Excerpt provided
● ● ● ● ●

Edit: Now that my memory kicked in, it's racist as well.
> It's not bikeshedding when the bikeshed's color will actually have concrete effects on adoption.
Not taking a stance either way on the name, but that is the definition of bike-shedding (aka law of triviality). A committee won't vote for my nuclear plant because the bike shed is red. The bike shed's color has concrete effects on adoption.
EDIT: I would just like to acknowledge the irony of bike-shedding bike-shedding.
Alright, if you really want to unpack the metaphor:
The bikeshed story is to illustrate overemphasis on something that is trivial. It uses the example of a bikeshed color and a committee wanting to spend a lot of time on it because a) they care a little about it, and b) they understand it well enough for hard-headed members to wade into the dispute rather than trust experts.
It's a failure mode -- by stipulation -- because the bikeshed color doesn't matter beyond minor (but real) aesthetic feelings among the committee, that are far outweighed the cost of high-level personnel devoting time to it. Had they been aware of the general dynamic of these thing, they could entirely prevent the loss by moving on; it's purely an internal matter.
The bikeshed model ceases to demonstrate a failure mode if and when the bikeshed color has impacts far beyond things under the control of the committee. For example, if the majority of the world's people had a near-religious devotion to destroying facilities that house a blue bikeshed, and that fanaticism was hard to defend against, this would be a valid reason not to make the bikeshed blue, and would warrant the committee's attention.
I summarize such situations as "that's not bikeshedding", though of course, to be more technically correct, I should say "that situation does not illustrate the avoidable failure mode in the parable of the bikeshed".
Similarly, if adoption matters for more than just that committee -- if they need to convince numerous other committees to adopt the design -- it's likewise "not bikeshedding" because the first committee doesn't have control over all the other ones; with respect to the first, it's an external matter, and they can't stem the loss just by saying "hey, this is trivial".
Now, you are correct that, a high enough level, this could work as a bikeshedding example, if you could simultaneously get the entire world to collectively agree on the non-importance of aesthetics on technical matters, and on what counts as technical vs aesthetic. Then the world could play the role of that first committee and say "wow, this is trivial" and it's done.
But if that were actually feasible, then that should be your product (producing universal agreement on matters where you have a logical proof-of-correctness), not a database!
> ...but that is the definition of bike-shedding (aka law of triviality)
> A committee won't vote for my nuclear plant because the bike shed is red.
> The bike shed's color has concrete effects on adoption.
Not exactly.
> Parkinson observed that a committee whose job is to approve plans for a
> nuclear power plant may spend the majority of its time on relatively
> unimportant but easy-to-grasp issues, such as what materials to use for
> the staff bikeshed, while neglecting the design of the power plant itself,
> which is far more important but also far more difficult to criticize constructively.
> -- https://en.wiktionary.org/wiki/bikeshedding
This part is key here:
> A reactor is so vastly expensive and complicated that an average person cannot
> understand it, so one assumes that those who work on it understand it. On the
> other hand, everyone can visualize a cheap, simple bicycle shed, so planning
> one can result in endless discussions because *everyone involved wants to add a
> touch and show personal contribution*.
> -- https://en.wikipedia.org/wiki/Law_of_triviality
> -- https://books.google.com/books?id=RsMNiobZojIC&pg=PA317
I need some additional hand-holding here if you don't mind, I don't see the difference.

● ● ● ● ●

Collected data
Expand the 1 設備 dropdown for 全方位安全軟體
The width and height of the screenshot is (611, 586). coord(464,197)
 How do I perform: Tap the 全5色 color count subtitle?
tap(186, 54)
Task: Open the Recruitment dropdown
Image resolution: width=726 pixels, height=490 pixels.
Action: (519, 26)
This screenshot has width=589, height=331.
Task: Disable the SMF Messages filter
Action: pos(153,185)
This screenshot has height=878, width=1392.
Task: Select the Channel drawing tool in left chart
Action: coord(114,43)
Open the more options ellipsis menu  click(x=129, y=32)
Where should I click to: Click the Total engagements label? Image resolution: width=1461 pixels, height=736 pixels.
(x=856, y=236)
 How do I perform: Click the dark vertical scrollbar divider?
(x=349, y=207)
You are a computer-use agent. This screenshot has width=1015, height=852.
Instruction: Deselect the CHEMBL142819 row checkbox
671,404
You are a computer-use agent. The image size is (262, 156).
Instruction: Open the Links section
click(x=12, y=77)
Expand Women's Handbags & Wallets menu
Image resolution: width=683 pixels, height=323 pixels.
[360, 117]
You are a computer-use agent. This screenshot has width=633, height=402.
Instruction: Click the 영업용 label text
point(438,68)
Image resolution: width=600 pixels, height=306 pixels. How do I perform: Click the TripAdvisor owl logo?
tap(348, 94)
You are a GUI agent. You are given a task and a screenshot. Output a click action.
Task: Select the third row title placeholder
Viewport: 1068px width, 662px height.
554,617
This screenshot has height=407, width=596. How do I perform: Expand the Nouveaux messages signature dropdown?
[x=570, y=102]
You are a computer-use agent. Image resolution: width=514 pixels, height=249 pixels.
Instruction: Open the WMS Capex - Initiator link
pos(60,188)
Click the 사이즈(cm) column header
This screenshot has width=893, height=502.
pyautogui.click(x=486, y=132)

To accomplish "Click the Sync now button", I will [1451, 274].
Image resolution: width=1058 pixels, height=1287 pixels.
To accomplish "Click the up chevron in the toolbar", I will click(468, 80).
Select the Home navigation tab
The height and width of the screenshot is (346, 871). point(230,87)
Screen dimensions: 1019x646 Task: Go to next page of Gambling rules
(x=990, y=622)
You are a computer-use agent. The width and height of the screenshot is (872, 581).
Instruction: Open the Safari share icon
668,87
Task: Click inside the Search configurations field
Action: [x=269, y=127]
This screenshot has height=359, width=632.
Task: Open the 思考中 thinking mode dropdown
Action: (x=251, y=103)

● ● ● ● ●

Parts of the exercise
A. According to the bikeshedding discussion, what is bike-shedding also known as?
B. Copy the stretch of the bikeshedding discussion from "Not exactly." through "to criticize constructively.", replacing "committee" with "panel".
These records are separate material, unrelated to the bikeshedding discussion.

Solutions by task
A. The law of triviality.

B.
Not exactly.
> Parkinson observed that a panel whose job is to approve plans for a
> nuclear power plant may spend the majority of its time on relatively
> unimportant but easy-to-grasp issues, such as what materials to use for
> the staff bikeshed, while neglecting the design of the power plant itself,
> which is far more important but also far more difficult to criticize constructively.